Guggenheim International Multi-Asset Income ETF (NYSEArca: HGI)

The Guggenheim International Multi-Asset Income ETF is the international equivalent of CVY, though this is not a pure “ex-U.S.” fund as U.S. the is HGI’s second-largest country weight at 15.2%. The U.K. is HGI’s largest country exposure at nearly 19.2% and the top-five country weights are rounded out by Japan, Hong Kong and Germany.

The six-year old HGI has almost $109 million in assets under management, but is down 5% year-to-date, indicating a combined 17.4% weight to Hong Kong, Brazil, Australia and China has hampered the fund’s performance.

Financials, energy and telecom combine for over 52% of HGI’s sector weight. HGI tracks the Zacks International Multi-Asset Income Index, which is comprised of 150 stocks selected, based on investment and other criteria, from a universe of international companies, global REITs, master limited partnerships, Canadian royalty trusts, ADRs, emerging markets equities and U.S. listed closed-end funds that invest in international companies, according to Guggenheim.

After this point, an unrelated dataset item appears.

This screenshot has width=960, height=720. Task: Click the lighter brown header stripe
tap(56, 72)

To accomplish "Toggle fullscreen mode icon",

HGI is currently home to 155 stocks and the ETF has a lower standard deviation at 18.52% than the MSCI EAFE Index at 19.35%.

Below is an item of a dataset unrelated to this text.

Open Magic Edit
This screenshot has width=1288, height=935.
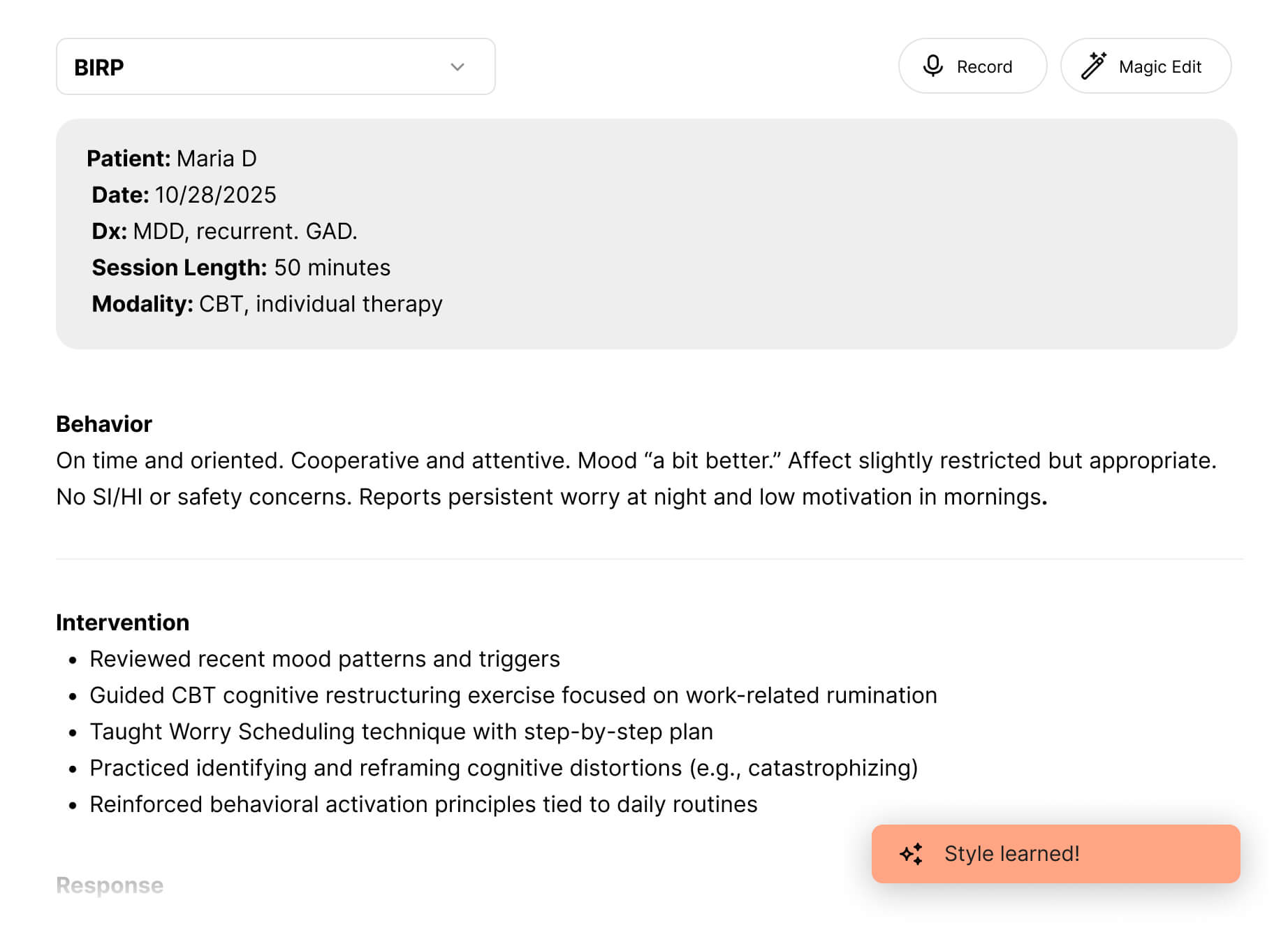coord(1146,66)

HGI has a 30-day SEC yield of 5.54%.

First Trust NASDAQ Multi-Asset Diversified Income Index Fund (NasdaqGS: MDIV)

The First Trust NASDAQ Multi-Asset Diversified Income Index Fund is one of the newer members of the multi-asset ETF fray having debuted last August. Highlighting investors’ thirst for yield, MDIV has attracted over $463 million in asset in less than a year of trading.

MDIV allocates 25.7% to dividend stocks, 20.8% to MLPs and almost 20% to preferred stocks. REITs and junk bonds make up the rest of the fund. In fact, MDIV’s largest holding is another ETF, the iShares iBoxx $ High Yield Corporate Bond ETF (NYSEArca: HYG), which represents 14.6% of MDIV’s weight. No other holding receives a weight of more than 1.43%. [Off the Beaten Path Yield ETFs]

MDIV is up nearly 4% since its debut and has a 30-day SEC yield of 6.1%.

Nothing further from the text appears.